Заскулил телефон, и тут же прозвучал резкий звонок в дверь. Глинский такие ситуации ненавидел, но решил, что за дверью подождут полминуты.
– Слушаю, – выдохнул он в трубку.
– Кавель Адамович? – спросил мужской голос с неуловимым провинциальным акцентом.
– Я вас слушаю, – повторил Глинский.
– Кавель Адамович, если вам будут звонить в дверь, ни в коем случае не открывайте…
– Уже звонят!
– Ни в коем случае! Скажите, есть кто-нибудь, кто мог бы вам помочь… не по службе, а лично, так сказать? У меня нет времени, у вас его тоже нет. Я могу только передать кому-нибудь ваши слова, кого-то вызвать, дать телеграмму – но только если это человек сильный, способный вас защитить…
В прихожей раздался выстрел.
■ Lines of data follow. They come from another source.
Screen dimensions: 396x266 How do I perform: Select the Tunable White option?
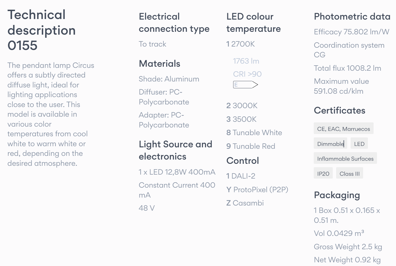(254, 133)
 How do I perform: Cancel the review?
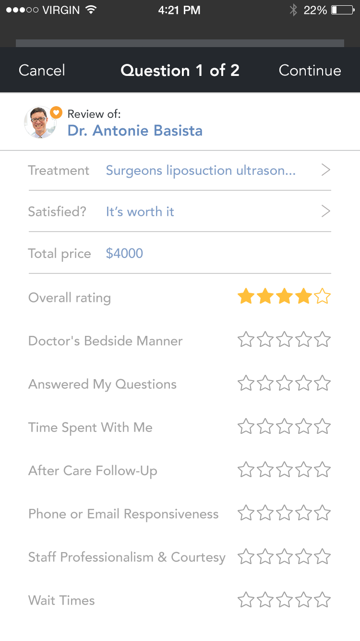click(x=42, y=71)

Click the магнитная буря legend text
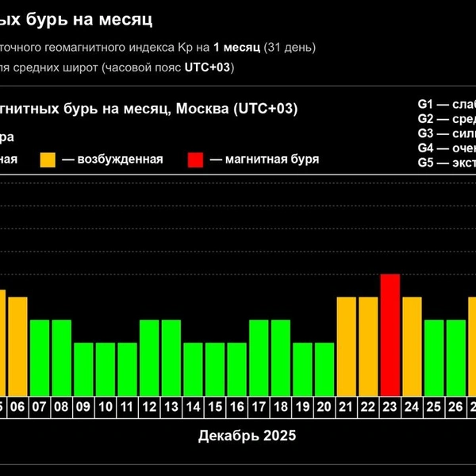point(272,159)
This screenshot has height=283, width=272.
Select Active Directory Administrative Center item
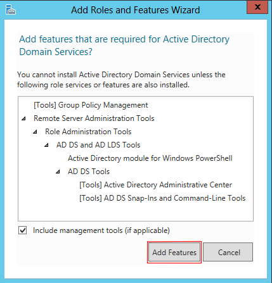pos(156,185)
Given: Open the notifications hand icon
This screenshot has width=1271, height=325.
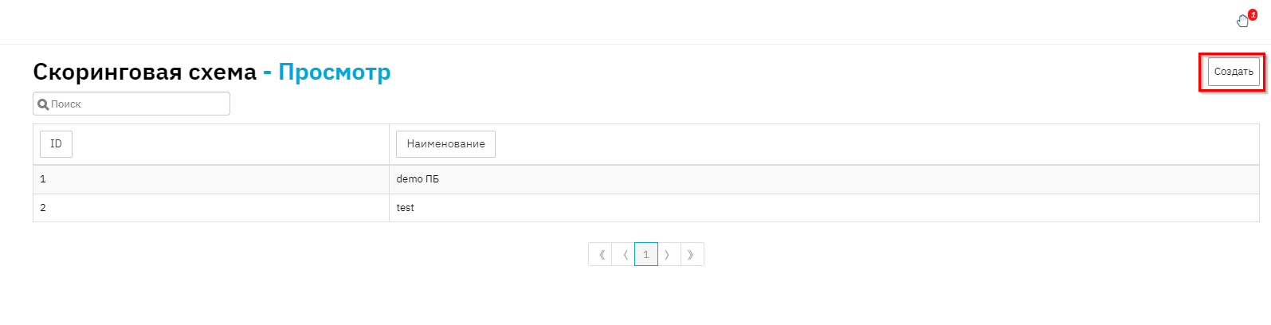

Кавель оглянулся. Судя по щелчку о плинтус и брызнувшие щепки, стреляли не в дверь, а под нее. Кавель соображал быстро: видимо, опасность была серьезной.
– Запоминайте! – выпалил Глинский. – Тверская губерния. Арясинский район. Село Выползово. Тертычному Богдану. Текст. Спаси если помнишь. Каша тэ-че-ка…
– Немедленно шлю! – сказал голос, и прозвучали гудки отбоя. Кавель достал служебный «бош», шестьдесят четыре выстрела в минуту на автоматическом режиме, семь первых рассматриваются как предупредительные, самое то что надо для перестрелки в квартире, по заверениям инструктора, во всяком случае. Но Кавель боялся, что сейчас это мало поможет, и не зря боялся: до автоматического режима дело не дошло. Дверь открылась, и прямо в лицо следователю ударила сильная струя; уже теряя сознание, он заметил, что жидкость – коричневая, резко пахнет мылом и недорогим армянским коньяком, ныне известным как бренди «Вечерний». Огнетушитель они, что ли, такой гадостью зарядили? – еще успел подумать Кавель, захлебываясь. Он потерял равновесие, закашлялся; из коридора вылетела сеть, опутавшая его с ног до головы, а через миг кто-то непомерно проворный уже заклеивал Глинскому рот и уши пластырем. Глинский сквозь коньячный дух и мыло успел заметить, как омерзительно возник другой запах, приторно-сладкий, и сознание покинуло Кавеля на той мысли, что теперь, когда его убьют, всю уникальную коллекцию молясин уничтожит первый же изувер: найдет свою, порадеет, приберет, а остальные спалит, растопчет, поломает, – дальше были только тьма и тишина.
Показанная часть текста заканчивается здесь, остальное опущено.